> [About this task]: Please return, exactly and only, the lines beginning at the top of the entries below and ending with the line containing "Screen dimensions: 476x476"; keep out the pictures.

Provided information: Begin

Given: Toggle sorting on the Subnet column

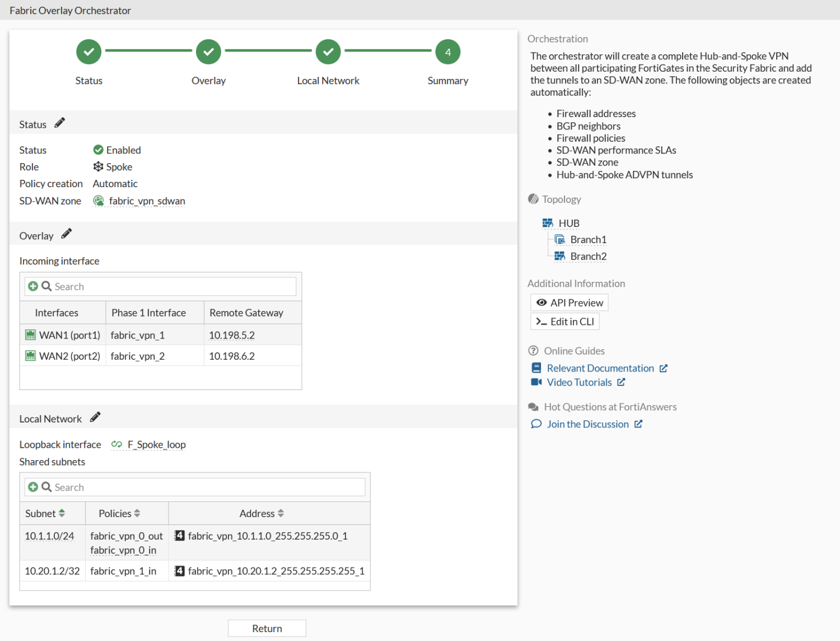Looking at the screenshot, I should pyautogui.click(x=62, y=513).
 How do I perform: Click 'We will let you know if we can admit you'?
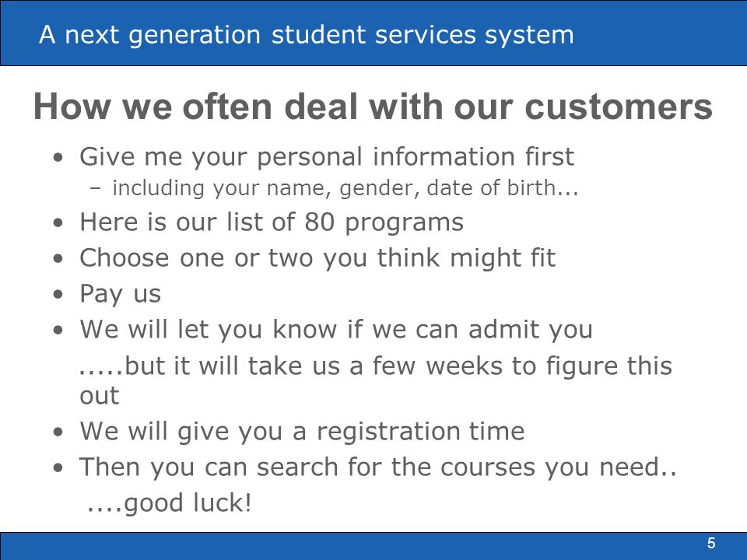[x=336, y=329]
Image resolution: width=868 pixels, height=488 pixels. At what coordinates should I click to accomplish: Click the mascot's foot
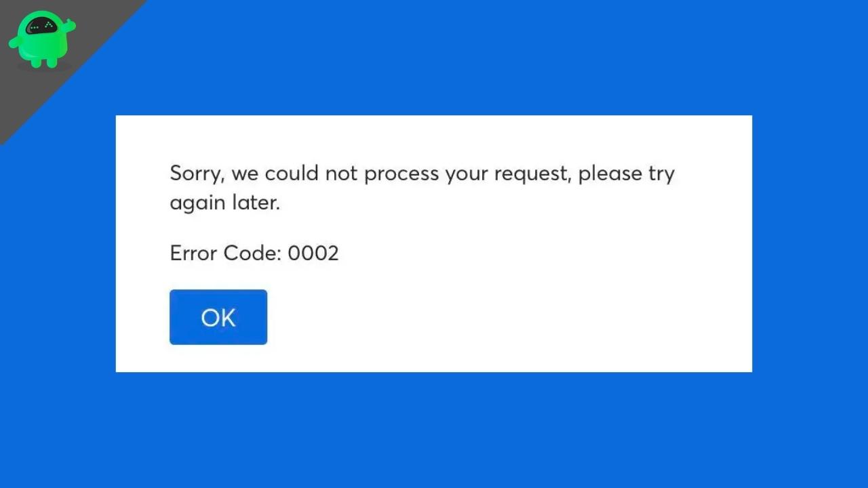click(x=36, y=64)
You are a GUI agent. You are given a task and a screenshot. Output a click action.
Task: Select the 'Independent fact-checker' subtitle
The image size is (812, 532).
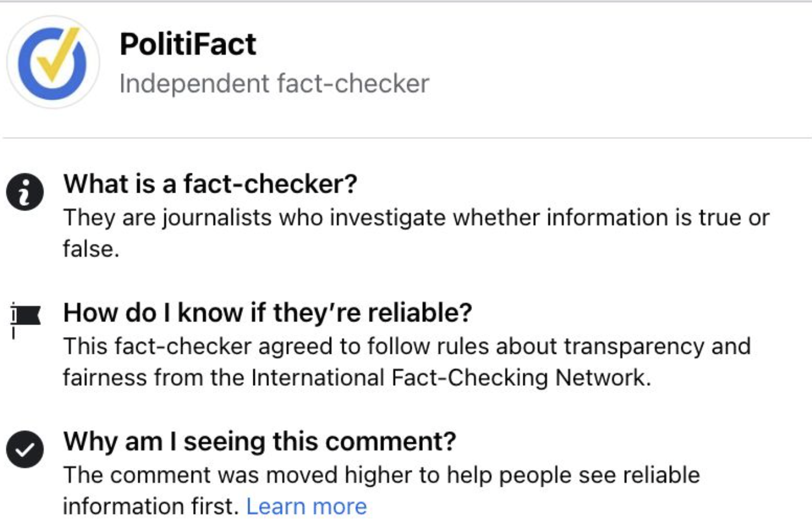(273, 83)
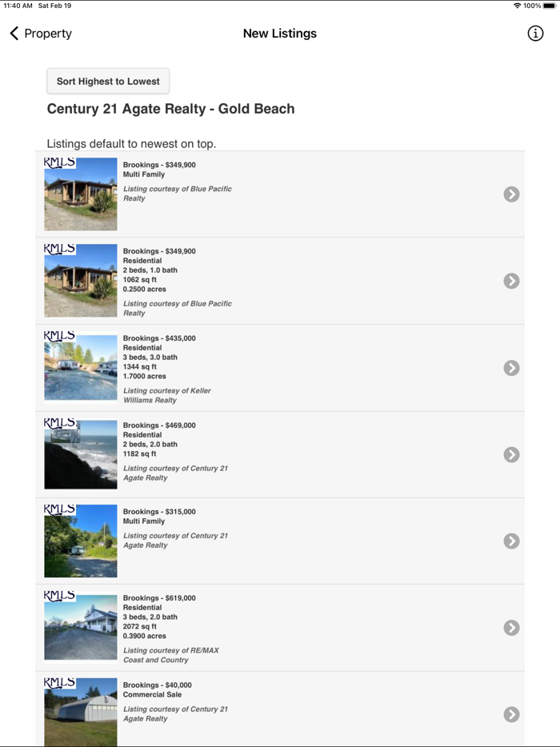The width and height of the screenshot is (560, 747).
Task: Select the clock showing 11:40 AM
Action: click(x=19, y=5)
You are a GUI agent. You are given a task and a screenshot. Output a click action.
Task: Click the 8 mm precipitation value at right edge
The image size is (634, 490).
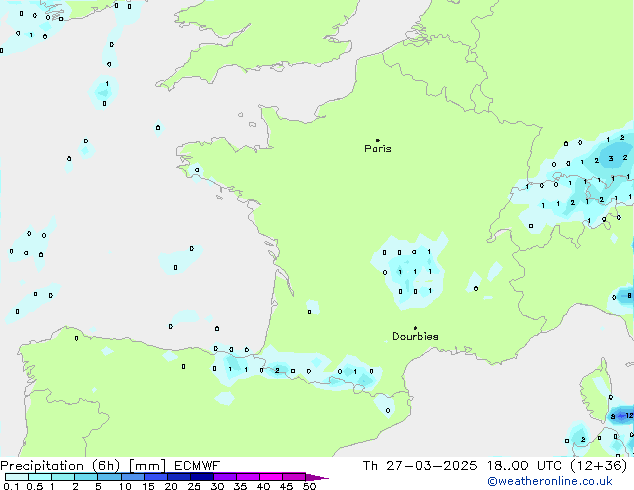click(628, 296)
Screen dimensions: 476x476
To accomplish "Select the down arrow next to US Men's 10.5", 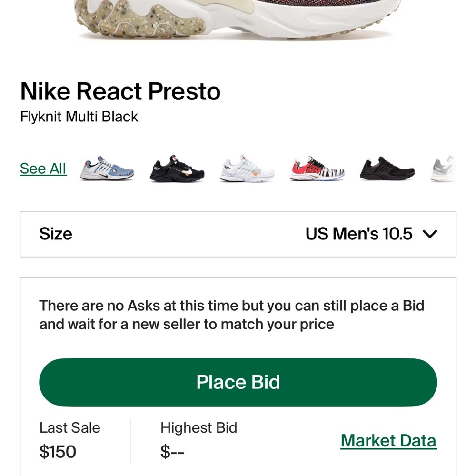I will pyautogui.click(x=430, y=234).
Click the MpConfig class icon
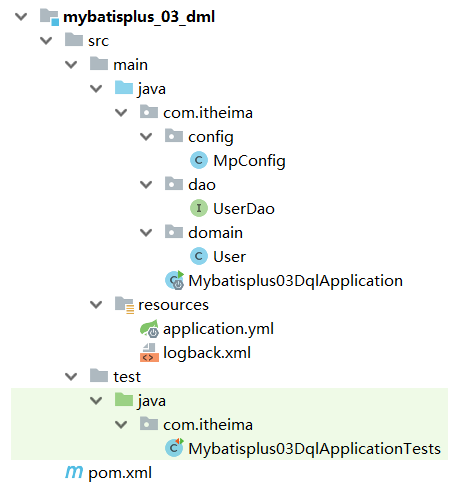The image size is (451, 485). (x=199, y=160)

Provided information: End

> [Task solution]:
Given: Toggle sorting on the Subnet column

Looking at the screenshot, I should pyautogui.click(x=62, y=513).
 How do I perform: Click 'We will let you know if we can admit you'?
[x=336, y=329]
Image resolution: width=868 pixels, height=488 pixels. At what coordinates should I click to accomplish: Click the mascot's foot
click(x=36, y=64)
You are a GUI agent. You are given a task and a screenshot. Output a click action.
Task: Select the 'Independent fact-checker' subtitle
The image size is (812, 532).
(273, 83)
The width and height of the screenshot is (560, 747).
Task: Select the clock showing 11:40 AM
Action: click(x=19, y=5)
You are a GUI agent. You are given a task and a screenshot. Output a click action.
Task: Click the 8 mm precipitation value at right edge
The image size is (634, 490).
click(628, 296)
Screen dimensions: 476x476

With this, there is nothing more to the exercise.